TASK REQUIREMENTS
From the entries below, transcribe exactly the lines between the line holding "Hotové a funkčné modely (197, 652)" and the line holding "Podmienky ochrany osobných údajov (669, 1465)", inclusive; skip all other lines.
----------------
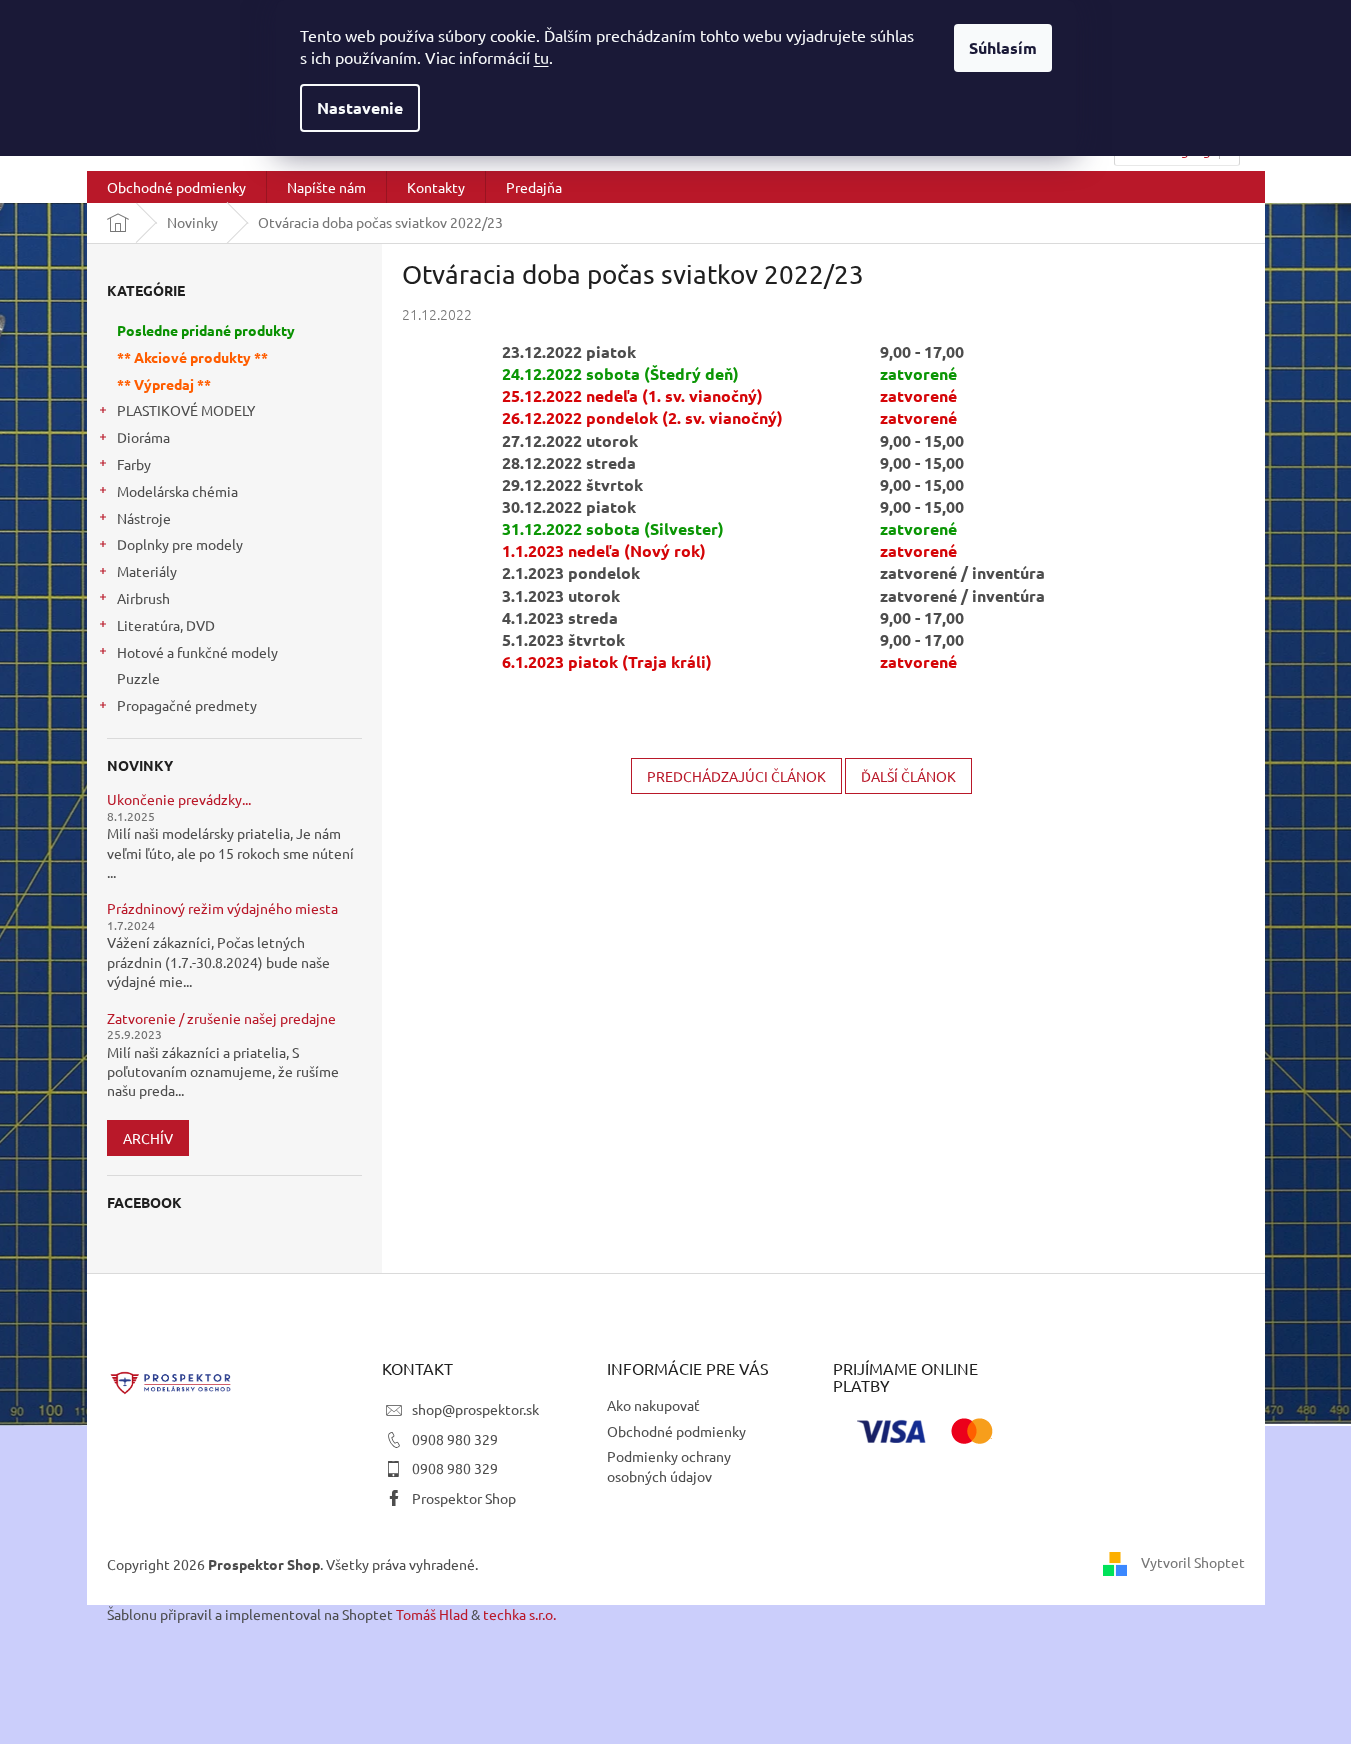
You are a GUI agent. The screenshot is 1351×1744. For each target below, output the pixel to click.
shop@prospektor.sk (475, 1409)
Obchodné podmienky (676, 1431)
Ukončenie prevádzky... (179, 799)
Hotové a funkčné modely (197, 652)
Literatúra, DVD (166, 625)
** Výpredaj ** (164, 384)
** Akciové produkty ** (192, 357)
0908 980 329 (455, 1439)
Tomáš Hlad (432, 1614)
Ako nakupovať (653, 1405)
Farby (134, 464)
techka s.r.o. (519, 1614)
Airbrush (143, 598)
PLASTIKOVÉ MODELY (186, 410)
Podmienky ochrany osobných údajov (669, 1465)
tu (541, 57)
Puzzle (138, 678)
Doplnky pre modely (180, 544)
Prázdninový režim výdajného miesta (222, 908)
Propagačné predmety (187, 705)
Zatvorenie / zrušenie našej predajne (221, 1018)
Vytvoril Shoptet (1193, 1562)
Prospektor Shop (464, 1498)
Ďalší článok (908, 776)
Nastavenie (360, 107)
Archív (148, 1138)
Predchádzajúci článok (736, 776)
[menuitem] (176, 187)
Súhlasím (1003, 47)
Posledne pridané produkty (206, 330)
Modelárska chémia (177, 491)
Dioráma (143, 437)
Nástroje (144, 518)
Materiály (147, 571)
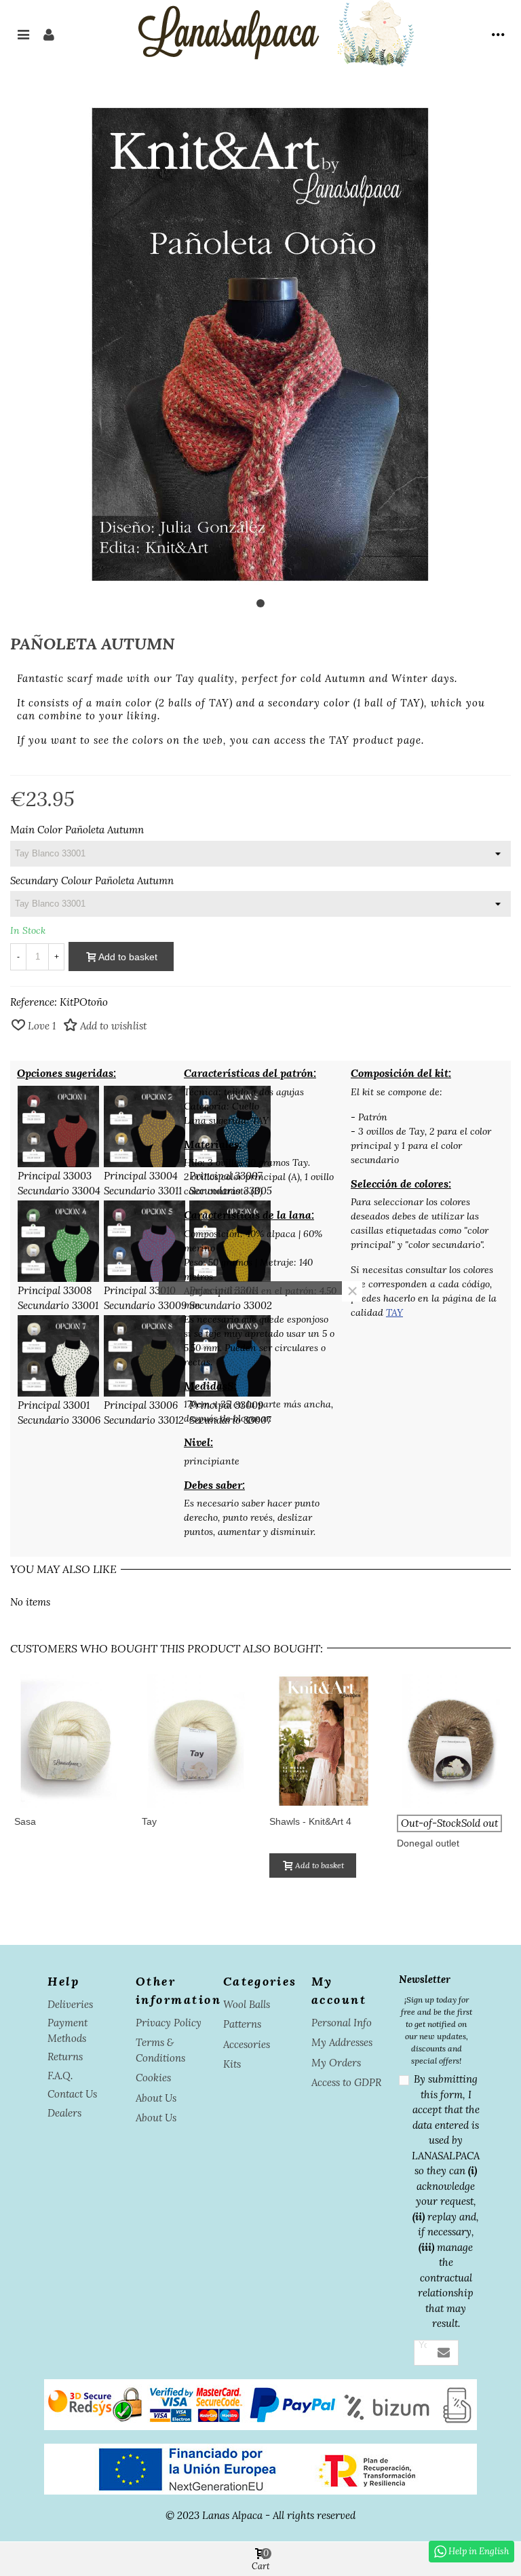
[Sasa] (68, 1741)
----------------
WRITTEN ANSWER
Hotové a funkčné modely (197, 652)
Literatúra, DVD (166, 625)
** Výpredaj ** (164, 384)
** Akciové produkty ** (192, 357)
0908 980 329 (455, 1439)
Tomáš Hlad (432, 1614)
Ako nakupovať (653, 1405)
Farby (134, 464)
techka s.r.o. (519, 1614)
Airbrush (143, 598)
PLASTIKOVÉ MODELY (186, 410)
Podmienky ochrany osobných údajov (669, 1465)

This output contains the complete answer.